Information given:
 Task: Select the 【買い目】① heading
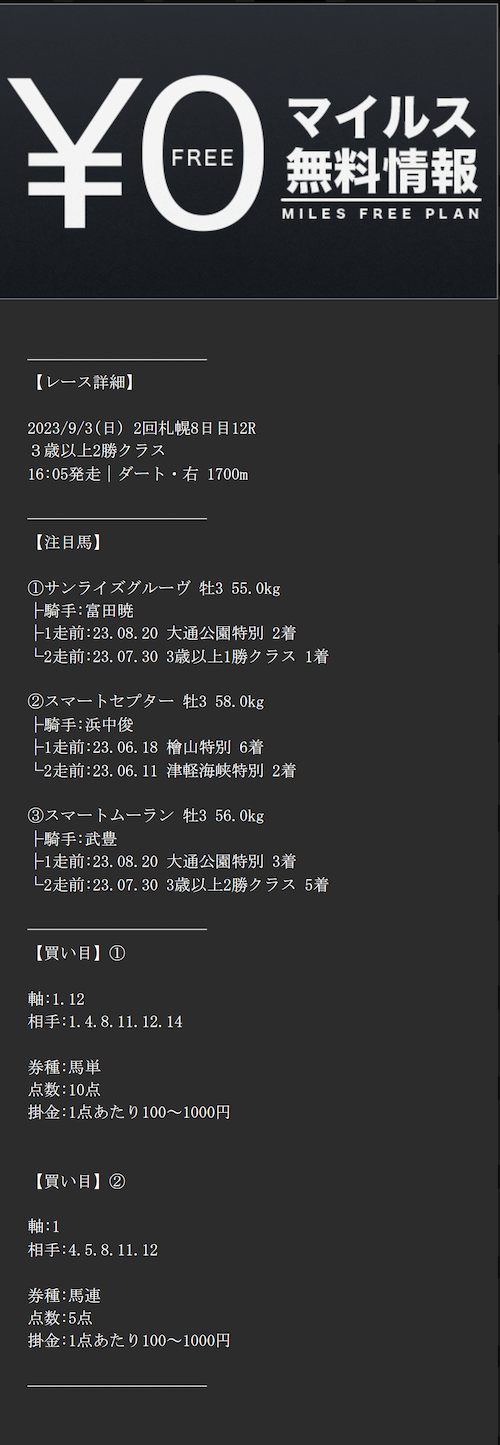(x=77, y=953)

--

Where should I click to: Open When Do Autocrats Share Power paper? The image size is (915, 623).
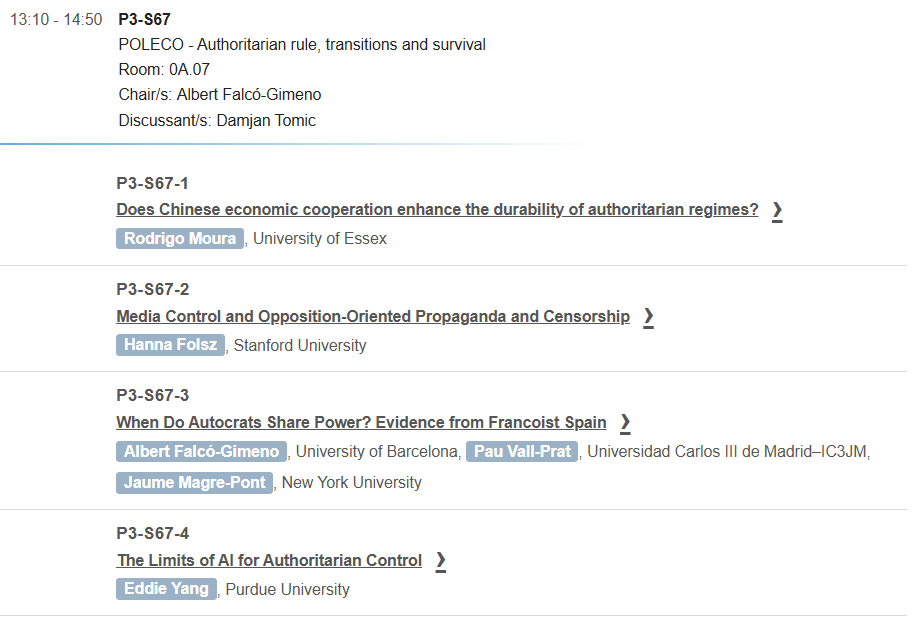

---

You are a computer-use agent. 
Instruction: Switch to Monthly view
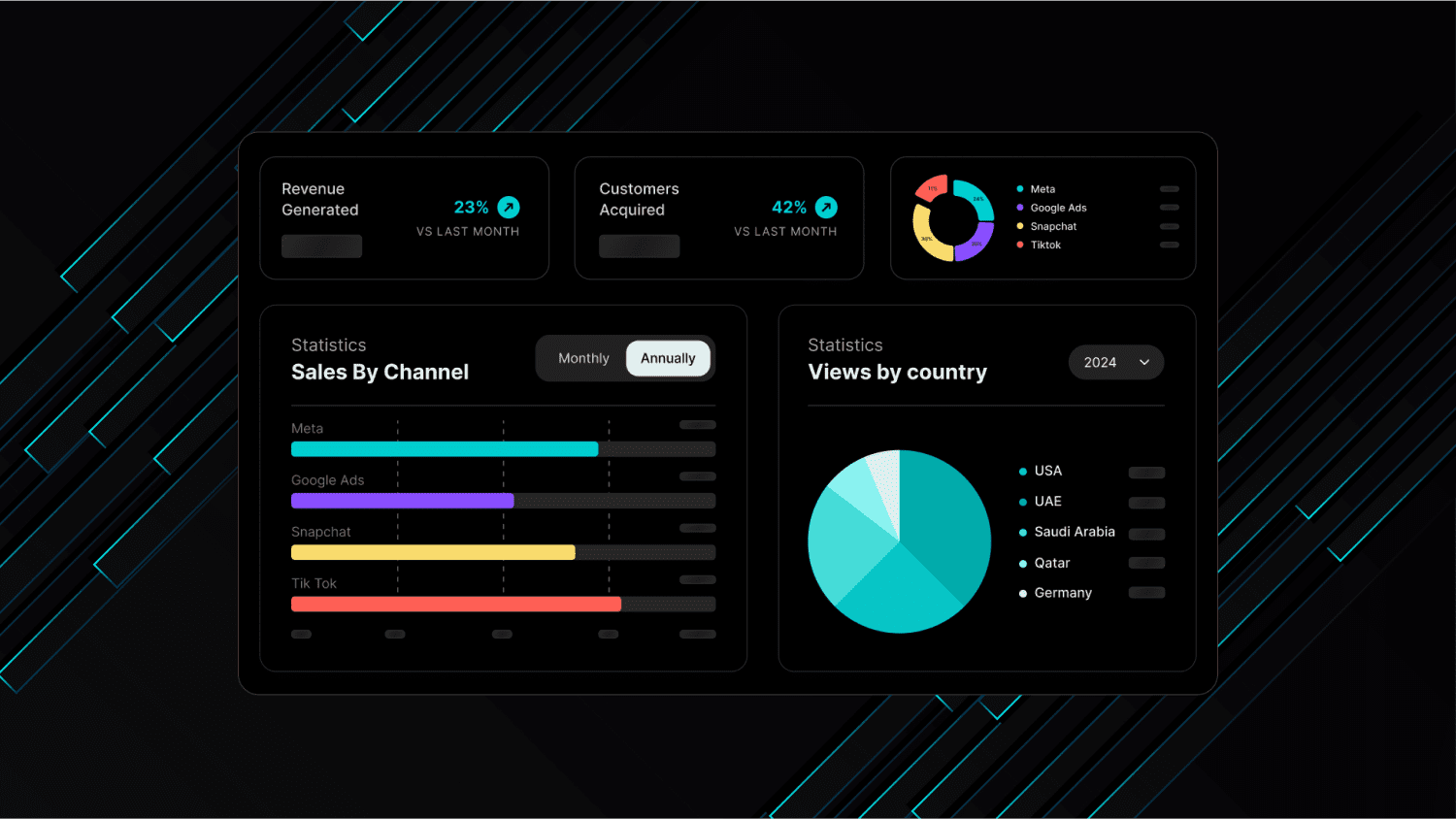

Written exercise: Copy the lines of the records word for word, starting at the line containing "You are a computer-use agent." and ending at the line containing "Instruction: Switch to Monthly view".

Written reply:
You are a computer-use agent. 
Instruction: Switch to Monthly view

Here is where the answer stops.